Put all dough ingredients in a large (5 qt or so) mixing bowl and mix well until all of the flour is wet. It will not be smooth, don't worry about that. Cover and let sit for a half hour or so.

Oil your hands (use your herbed oil), reach into the bowl and stretch the dough, folding it over on itself. Do this two or three times. Cover and let sit another half hour or so. Repeat this step twice, allowing half an hour between each repetition. The dough will get smoother and the gluten will strengthen each time.

After the third folding session, let the dough sit until roughly doubled in size, usually 40 minutes to an hour.

Line a jelly roll pan (half sheet) with parchment paper. Pour about 1/4 cup of herbed oil onto the parchment and use your hands or a pastry brush to spread the oil to coat the parchment.

Using an oiled spatula or scraper, pour the dough into the sheet pan. Pour about 1/4 cup of herbed oil onto the dough. Oil your fingers a bit with it too. Spread the dough out by poking with your fingertips (hard to describe, poke it with fingers of both hands, pulling a little away from each other as you do, do this repeatedly until the dough is not a mound, but more flat with dimples and spread to about 2/3 the size of the pan). If there are any very large bubbles in the dough at this point, pop them. Pour a bit more oil on the dough so it's coated, using a pastry brush to spread the oil if needed. For the rest of this rise, I don't usually cover the dough, just check on it occasionally and pour a bit more oil on if any part looks dry. Let rise for another hour to hour and a half.

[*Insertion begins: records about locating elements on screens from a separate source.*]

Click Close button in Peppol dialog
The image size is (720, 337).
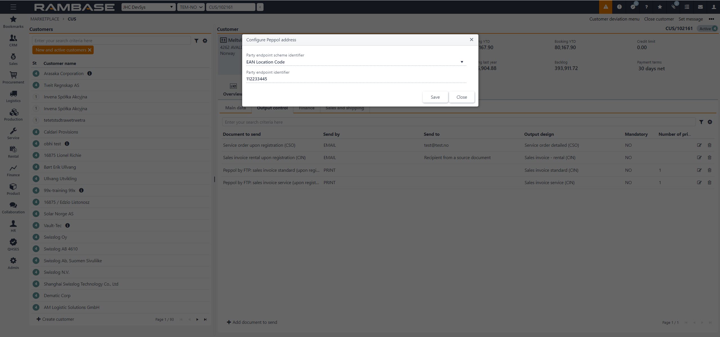pyautogui.click(x=461, y=97)
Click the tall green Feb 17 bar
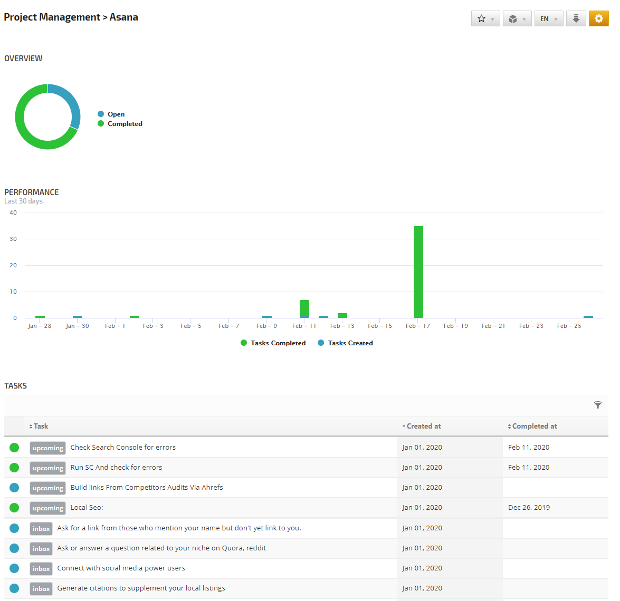The image size is (620, 601). click(418, 272)
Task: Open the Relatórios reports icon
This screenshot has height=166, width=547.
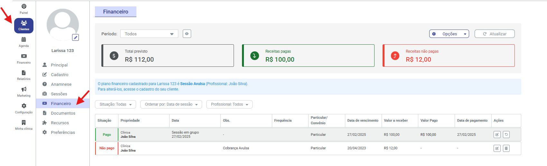Action: coord(24,73)
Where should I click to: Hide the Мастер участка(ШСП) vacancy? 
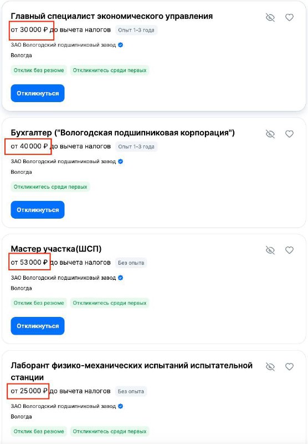click(x=270, y=250)
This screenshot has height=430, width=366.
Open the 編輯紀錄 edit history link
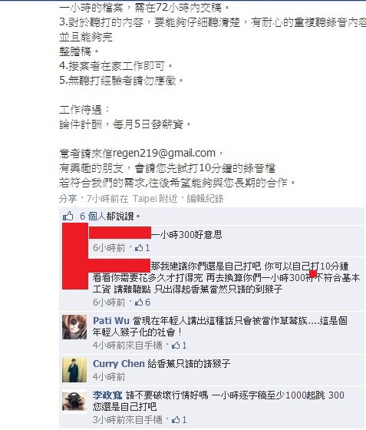(x=205, y=199)
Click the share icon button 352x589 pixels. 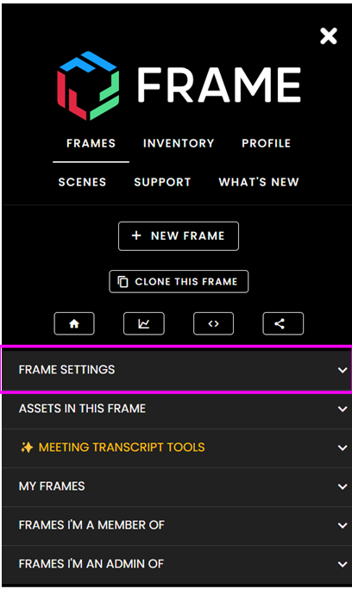pyautogui.click(x=283, y=323)
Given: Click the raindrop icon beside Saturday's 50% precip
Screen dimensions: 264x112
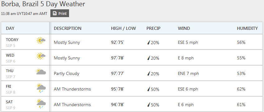Looking at the screenshot, I should [149, 105].
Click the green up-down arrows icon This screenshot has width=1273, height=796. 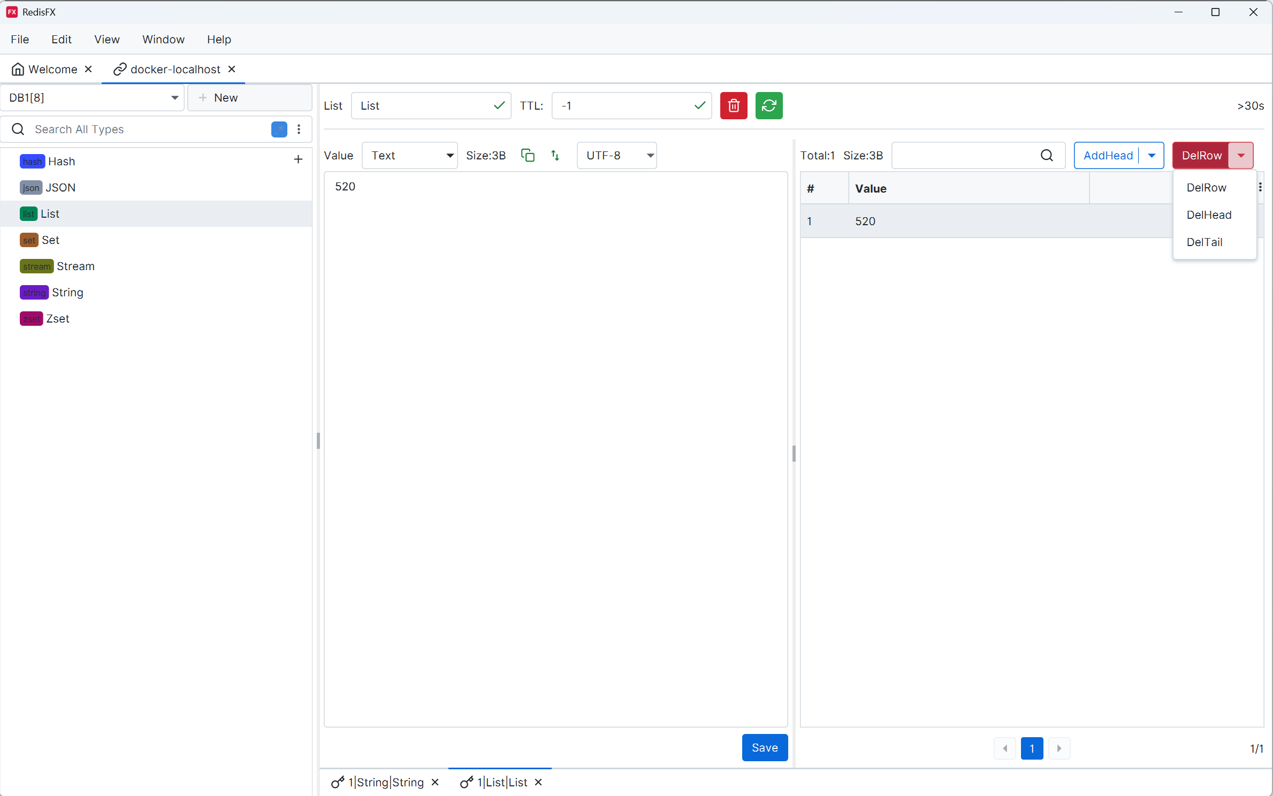[x=555, y=156]
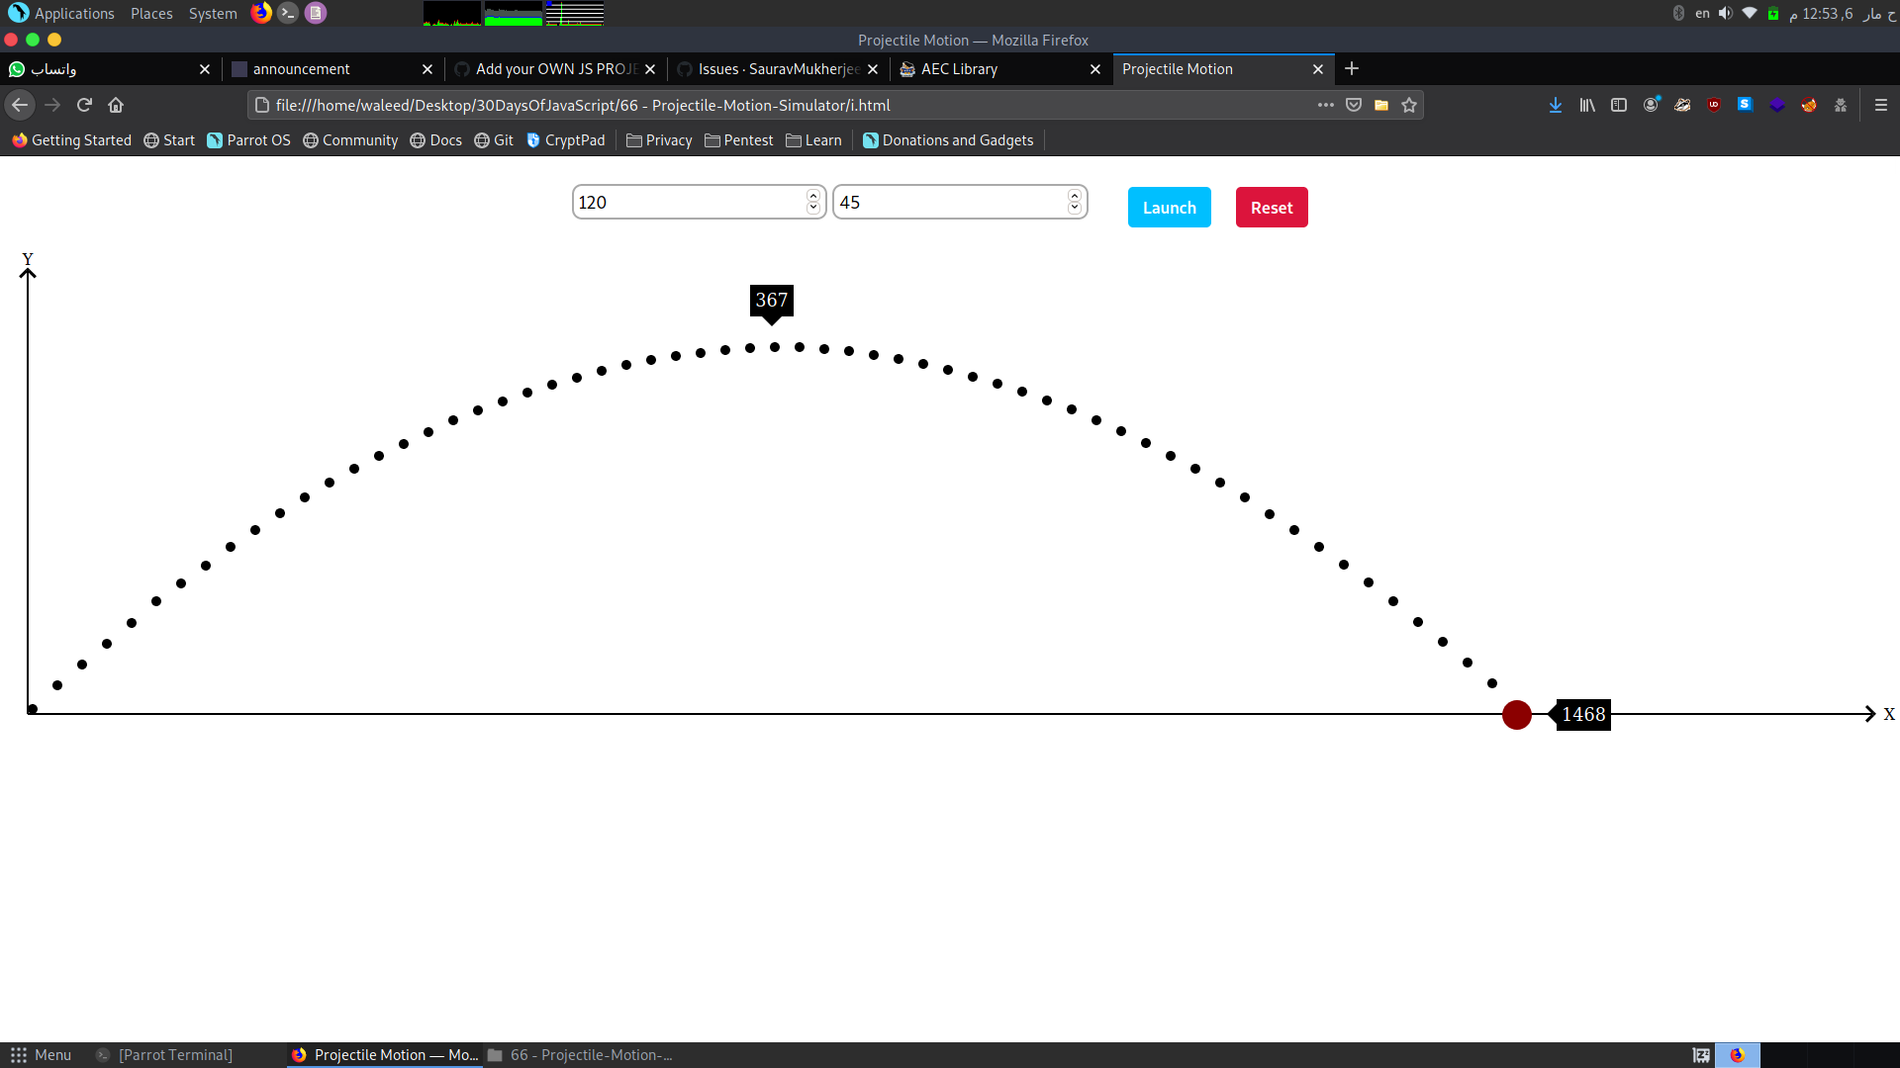Increase velocity using the up stepper arrow
This screenshot has height=1068, width=1900.
813,196
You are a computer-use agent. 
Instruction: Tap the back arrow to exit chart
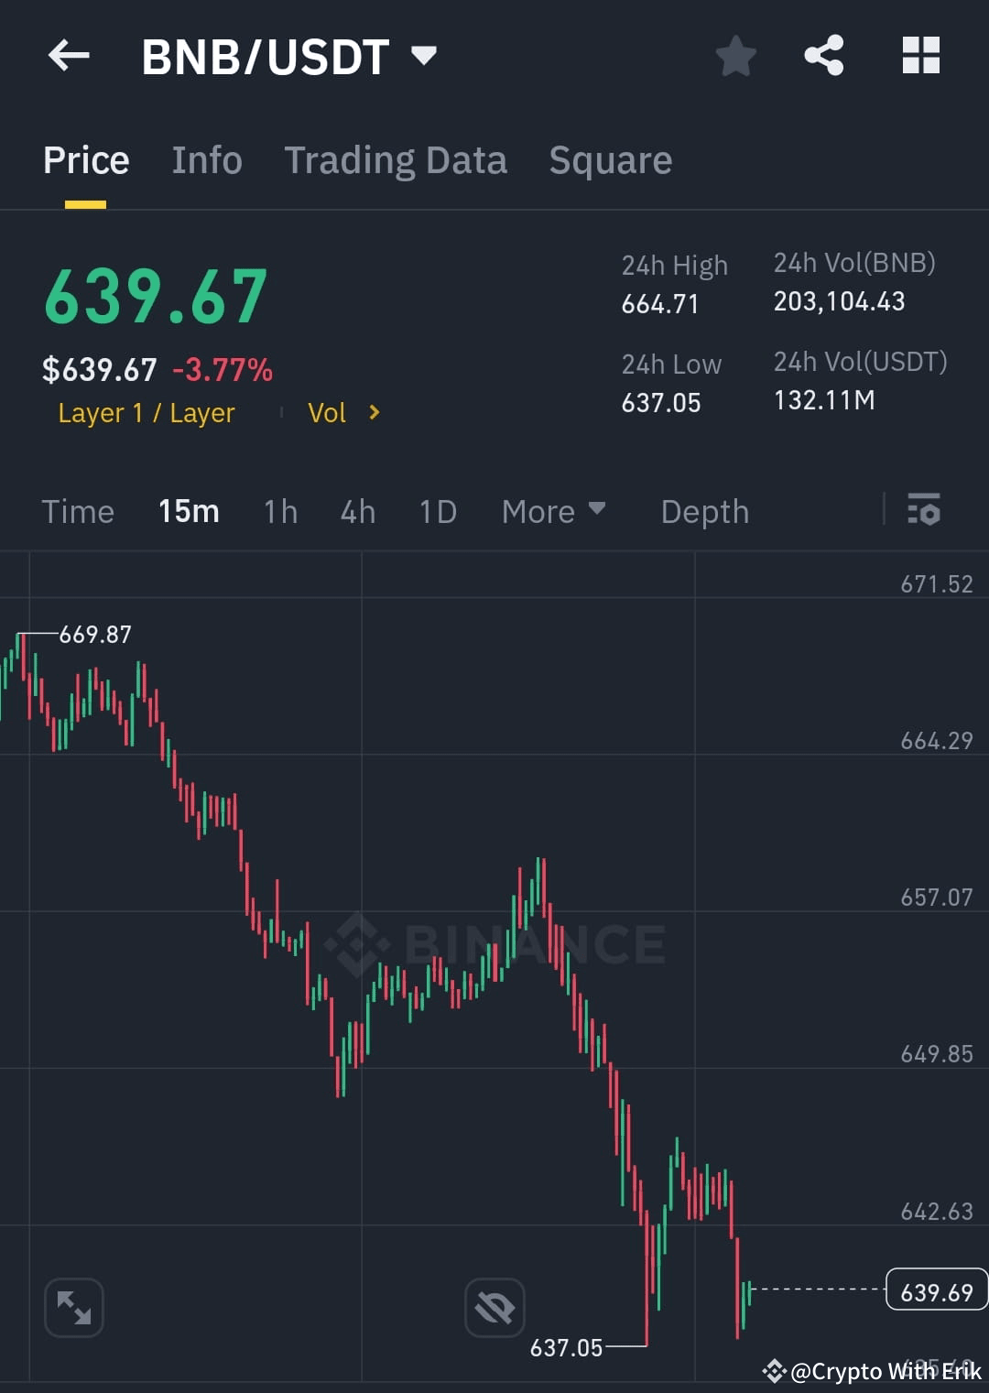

It will mostly spread and get bubbly during this time.

About 1/2 hour into that rise, spread the dough again. It should pretty much fill the sheet by now. Try to pop as few of the bubbles that have been forming as possible. You'll want to start preheating your oven to 450 now.

At the end of that rise, Pour the rest of the oil onto the dough, including the herbs in it. try to distribbute the herbs somewhat evenly. Spread your grated cheese and sliced garlic on top.
 
Bake for 10 minutes, turn 180 degrees, bake for another 10-15 minutes, until golden brown. For best results, remove from the hot sheet pan. What I usually do is use the parchment to help me slide the whole thing into another, cool, sheet pan. Allow to cool at least 15 minutes before cutting.

Enjoy!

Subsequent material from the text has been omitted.